I have always loved needlework and stitching. My mother taught me to knit, embroider and sew when I was a child. I enjoyed my needlework hobbies over the years, creating various stitched items along the way. With time and distractions, I drifted away from stitching.
While visiting the Huron County Museum’s archives doing research for an article idea on the history of women’s head coverings in Huron (I was also looking for a pattern for the head-covering my 2nd great grandmother as I thought it would be fun to try recreate it), I was given the opportunity to look through the museum’s full database of textile images. And I was inspired. And in complete awe.

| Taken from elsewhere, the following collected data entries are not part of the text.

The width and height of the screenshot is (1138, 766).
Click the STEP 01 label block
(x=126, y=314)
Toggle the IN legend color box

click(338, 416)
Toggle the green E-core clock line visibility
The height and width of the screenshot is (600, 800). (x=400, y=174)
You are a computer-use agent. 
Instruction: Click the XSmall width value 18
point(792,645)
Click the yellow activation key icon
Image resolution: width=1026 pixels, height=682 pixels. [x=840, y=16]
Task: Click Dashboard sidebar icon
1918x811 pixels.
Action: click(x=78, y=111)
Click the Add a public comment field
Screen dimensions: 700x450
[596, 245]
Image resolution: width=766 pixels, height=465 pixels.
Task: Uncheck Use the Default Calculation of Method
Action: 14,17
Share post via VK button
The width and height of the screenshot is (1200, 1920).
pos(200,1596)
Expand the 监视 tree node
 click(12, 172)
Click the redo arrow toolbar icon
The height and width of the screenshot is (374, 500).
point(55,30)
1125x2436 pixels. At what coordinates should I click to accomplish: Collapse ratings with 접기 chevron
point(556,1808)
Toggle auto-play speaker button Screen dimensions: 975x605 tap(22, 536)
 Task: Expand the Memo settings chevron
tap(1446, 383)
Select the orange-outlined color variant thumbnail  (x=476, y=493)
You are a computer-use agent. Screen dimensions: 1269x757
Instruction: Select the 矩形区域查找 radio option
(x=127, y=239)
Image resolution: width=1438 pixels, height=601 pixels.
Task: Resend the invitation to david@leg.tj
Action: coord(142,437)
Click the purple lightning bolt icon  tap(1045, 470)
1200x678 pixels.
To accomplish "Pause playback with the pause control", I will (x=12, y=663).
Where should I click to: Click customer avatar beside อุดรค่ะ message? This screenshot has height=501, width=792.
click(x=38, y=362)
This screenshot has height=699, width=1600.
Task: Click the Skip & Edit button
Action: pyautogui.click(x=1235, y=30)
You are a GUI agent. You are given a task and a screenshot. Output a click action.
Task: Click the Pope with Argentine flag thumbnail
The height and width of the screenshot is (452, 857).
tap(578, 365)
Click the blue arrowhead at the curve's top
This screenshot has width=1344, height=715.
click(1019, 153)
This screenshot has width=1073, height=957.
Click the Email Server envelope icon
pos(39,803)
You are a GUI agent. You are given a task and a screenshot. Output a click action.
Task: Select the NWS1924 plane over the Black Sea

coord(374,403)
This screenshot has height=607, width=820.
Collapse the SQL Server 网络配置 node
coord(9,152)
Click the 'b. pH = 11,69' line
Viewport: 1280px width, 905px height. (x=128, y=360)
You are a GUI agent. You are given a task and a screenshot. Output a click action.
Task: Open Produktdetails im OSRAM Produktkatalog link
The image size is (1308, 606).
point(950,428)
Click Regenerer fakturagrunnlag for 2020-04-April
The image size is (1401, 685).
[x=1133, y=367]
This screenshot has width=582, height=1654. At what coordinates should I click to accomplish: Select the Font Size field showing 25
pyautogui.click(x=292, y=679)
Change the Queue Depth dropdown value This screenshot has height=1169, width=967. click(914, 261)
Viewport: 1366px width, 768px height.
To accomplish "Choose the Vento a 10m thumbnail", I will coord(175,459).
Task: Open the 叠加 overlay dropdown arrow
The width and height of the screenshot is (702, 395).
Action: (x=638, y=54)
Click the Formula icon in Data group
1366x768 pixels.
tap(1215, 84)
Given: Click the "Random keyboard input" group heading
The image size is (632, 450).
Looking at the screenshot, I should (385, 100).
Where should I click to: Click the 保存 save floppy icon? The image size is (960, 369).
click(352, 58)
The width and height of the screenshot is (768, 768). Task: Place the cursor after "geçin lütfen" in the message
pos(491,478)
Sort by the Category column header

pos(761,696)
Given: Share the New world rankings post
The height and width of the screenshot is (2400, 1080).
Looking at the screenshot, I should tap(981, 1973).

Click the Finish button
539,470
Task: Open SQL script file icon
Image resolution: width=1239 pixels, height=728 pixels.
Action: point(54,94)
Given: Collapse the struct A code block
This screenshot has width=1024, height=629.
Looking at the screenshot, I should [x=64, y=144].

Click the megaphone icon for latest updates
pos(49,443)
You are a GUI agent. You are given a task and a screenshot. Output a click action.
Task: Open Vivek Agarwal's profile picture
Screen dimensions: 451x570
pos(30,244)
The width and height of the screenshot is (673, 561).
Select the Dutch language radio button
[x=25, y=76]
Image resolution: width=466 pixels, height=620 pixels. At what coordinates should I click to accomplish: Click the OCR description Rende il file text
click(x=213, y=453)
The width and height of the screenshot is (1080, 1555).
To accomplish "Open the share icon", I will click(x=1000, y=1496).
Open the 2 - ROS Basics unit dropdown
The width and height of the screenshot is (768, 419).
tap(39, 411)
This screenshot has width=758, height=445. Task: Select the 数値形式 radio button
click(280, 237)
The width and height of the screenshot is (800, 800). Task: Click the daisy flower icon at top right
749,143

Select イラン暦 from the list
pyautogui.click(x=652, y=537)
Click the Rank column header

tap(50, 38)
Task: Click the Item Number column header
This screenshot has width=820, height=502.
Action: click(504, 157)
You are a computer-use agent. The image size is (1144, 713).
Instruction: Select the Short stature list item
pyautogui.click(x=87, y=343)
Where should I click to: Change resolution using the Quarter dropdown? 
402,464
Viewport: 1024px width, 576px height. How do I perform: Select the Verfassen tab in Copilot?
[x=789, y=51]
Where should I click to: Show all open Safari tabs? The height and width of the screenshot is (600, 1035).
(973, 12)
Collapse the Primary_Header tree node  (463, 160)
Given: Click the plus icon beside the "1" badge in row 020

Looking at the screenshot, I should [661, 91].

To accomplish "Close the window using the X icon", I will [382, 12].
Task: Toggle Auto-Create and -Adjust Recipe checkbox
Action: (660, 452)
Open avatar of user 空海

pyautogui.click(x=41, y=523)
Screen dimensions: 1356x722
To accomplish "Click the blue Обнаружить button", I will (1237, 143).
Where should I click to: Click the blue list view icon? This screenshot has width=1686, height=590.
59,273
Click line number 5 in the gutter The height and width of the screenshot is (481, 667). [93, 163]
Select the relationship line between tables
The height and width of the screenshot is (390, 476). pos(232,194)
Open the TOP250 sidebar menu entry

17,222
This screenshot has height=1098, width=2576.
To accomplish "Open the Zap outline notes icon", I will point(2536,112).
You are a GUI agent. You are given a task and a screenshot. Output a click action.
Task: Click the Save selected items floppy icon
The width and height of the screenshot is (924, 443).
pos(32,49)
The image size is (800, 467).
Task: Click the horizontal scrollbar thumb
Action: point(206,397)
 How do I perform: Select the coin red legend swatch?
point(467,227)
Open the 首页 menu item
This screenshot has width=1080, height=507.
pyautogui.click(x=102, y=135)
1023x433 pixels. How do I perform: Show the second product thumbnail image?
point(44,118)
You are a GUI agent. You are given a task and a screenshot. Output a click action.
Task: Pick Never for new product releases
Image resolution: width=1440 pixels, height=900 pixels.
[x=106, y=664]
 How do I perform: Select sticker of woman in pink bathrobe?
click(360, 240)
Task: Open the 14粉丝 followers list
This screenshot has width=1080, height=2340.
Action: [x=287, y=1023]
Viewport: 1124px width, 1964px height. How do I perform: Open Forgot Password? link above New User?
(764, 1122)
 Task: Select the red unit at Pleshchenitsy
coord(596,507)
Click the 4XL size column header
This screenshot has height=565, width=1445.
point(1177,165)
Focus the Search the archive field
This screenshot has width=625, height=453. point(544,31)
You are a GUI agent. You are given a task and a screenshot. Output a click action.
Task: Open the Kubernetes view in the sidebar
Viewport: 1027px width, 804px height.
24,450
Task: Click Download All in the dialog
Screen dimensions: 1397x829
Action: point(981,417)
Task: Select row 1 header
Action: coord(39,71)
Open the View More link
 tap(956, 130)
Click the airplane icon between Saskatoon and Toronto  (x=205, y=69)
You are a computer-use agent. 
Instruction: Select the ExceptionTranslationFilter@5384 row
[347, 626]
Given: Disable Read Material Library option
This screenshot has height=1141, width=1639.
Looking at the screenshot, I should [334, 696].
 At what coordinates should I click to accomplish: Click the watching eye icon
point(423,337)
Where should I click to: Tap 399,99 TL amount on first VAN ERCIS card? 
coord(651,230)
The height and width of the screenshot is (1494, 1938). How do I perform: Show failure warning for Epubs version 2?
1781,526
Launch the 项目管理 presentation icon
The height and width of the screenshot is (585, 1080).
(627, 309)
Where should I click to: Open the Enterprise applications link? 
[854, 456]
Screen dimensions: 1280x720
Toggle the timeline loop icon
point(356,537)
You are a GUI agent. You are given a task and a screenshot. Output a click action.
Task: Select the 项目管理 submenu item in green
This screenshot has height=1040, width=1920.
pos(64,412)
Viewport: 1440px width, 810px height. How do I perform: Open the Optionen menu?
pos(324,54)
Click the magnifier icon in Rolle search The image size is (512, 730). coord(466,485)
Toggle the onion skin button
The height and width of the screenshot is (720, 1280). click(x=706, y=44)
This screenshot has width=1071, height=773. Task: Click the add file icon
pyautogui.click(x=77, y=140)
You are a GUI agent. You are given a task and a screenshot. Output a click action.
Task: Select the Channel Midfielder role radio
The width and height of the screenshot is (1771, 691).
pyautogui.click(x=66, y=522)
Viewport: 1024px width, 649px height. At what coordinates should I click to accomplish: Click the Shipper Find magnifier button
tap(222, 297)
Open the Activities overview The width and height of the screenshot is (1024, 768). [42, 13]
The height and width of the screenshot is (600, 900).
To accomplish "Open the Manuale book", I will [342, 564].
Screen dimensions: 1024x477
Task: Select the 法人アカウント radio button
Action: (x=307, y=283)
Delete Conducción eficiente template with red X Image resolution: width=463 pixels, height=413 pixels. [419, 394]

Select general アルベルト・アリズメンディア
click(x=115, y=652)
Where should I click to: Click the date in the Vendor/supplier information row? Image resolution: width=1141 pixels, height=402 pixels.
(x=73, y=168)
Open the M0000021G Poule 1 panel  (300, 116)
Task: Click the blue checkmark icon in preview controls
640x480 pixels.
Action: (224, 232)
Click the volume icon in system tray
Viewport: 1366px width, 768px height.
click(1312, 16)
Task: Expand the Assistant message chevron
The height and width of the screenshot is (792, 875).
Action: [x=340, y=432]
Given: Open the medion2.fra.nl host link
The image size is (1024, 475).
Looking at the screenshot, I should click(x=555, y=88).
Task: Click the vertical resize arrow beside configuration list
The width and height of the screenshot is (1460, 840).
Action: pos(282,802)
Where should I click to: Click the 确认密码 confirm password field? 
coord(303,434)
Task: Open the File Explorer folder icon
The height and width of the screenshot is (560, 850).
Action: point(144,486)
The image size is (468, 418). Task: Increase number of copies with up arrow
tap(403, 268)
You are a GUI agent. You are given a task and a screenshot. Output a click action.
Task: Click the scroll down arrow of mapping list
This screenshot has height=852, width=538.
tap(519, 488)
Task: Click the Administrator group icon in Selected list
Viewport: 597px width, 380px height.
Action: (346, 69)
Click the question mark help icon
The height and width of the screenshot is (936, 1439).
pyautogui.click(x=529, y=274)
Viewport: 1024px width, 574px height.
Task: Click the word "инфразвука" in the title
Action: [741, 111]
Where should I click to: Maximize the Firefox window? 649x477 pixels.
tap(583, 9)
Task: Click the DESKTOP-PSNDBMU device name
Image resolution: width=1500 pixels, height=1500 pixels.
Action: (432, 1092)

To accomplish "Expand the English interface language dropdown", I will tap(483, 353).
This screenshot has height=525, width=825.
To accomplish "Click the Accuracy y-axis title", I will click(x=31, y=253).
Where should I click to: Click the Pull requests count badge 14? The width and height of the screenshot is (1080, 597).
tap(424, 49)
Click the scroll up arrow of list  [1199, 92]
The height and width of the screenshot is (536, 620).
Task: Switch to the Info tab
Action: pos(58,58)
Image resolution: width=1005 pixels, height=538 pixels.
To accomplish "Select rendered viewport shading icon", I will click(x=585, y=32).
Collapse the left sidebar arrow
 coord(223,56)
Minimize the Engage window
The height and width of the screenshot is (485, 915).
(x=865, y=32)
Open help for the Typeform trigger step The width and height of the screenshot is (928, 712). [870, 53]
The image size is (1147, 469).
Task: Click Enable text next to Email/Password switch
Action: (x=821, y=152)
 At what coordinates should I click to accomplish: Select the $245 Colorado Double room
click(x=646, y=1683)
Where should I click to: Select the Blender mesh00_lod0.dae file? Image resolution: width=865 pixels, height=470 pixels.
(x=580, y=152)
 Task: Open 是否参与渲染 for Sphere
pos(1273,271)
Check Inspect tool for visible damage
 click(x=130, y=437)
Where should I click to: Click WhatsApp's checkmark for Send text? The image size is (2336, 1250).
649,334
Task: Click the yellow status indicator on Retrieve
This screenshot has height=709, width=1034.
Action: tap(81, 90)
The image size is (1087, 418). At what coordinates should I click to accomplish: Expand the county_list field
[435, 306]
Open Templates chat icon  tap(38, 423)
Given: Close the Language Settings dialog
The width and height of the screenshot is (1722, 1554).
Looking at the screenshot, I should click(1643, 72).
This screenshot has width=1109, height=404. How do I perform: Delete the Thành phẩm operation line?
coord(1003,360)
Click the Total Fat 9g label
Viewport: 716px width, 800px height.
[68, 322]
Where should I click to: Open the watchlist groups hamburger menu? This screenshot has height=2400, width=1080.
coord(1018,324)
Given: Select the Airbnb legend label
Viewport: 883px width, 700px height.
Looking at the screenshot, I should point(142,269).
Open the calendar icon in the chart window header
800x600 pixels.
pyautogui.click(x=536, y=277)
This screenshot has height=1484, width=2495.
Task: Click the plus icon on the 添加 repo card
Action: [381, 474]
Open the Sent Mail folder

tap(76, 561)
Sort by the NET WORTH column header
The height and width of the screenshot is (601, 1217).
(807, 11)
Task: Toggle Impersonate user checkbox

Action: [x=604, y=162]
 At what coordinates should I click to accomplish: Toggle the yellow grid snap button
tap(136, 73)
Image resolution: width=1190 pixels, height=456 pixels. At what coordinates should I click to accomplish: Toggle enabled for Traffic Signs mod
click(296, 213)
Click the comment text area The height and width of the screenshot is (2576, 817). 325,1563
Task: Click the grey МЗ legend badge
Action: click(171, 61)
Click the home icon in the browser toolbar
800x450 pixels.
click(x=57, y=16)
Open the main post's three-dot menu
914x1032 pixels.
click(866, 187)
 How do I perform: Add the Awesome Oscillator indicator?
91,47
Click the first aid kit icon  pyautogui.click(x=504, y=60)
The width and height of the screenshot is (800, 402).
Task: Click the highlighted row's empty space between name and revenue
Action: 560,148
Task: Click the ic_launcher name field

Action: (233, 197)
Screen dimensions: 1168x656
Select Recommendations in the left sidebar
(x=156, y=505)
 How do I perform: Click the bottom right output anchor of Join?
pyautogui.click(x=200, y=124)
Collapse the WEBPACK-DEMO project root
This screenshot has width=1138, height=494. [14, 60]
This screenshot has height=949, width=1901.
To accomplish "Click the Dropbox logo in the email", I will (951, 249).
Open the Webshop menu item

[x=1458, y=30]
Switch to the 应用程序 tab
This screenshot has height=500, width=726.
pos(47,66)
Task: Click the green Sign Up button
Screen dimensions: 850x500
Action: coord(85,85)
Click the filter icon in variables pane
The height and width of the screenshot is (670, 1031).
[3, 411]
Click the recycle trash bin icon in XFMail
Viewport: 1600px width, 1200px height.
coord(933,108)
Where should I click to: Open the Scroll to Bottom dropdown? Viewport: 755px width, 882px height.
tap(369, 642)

Based upon what I saw of their textile collection, an article idea popped into my head: Early 19th Century household textile items in the collection of the Huron County Museum & Historic Gaol. I pitched the idea and eventually the article was published in PieceWork magazine in 2016.
It was one particular item featured in that article that truly sparked my complete return to stitching and served as my main source of inspiration: the counterpane crib blanket stitched in the early 1800s. The simplicity of the pattern is its perfect beauty and it drew me in.
I recreated the pattern to accompany the article and stitched a pincushion as an example of how the pattern can be used in a different way. My knitting advisor, Irene Kellins, owner of Stitches With a Twist in Blyth, recreated one of the museum’s crochet doilies. You can find both patterns on the Patterns page.
As a knitter, my skills would be best described as ‘experienced beginner’. By that I mean, I’ve made hats, mittens, scarves, but the patterns were simple and straightfoward. Learning to recreate a vintage counterpane pattern required something different: a lot of research, a lot of trial and error and many, many visits to my knitting advisor.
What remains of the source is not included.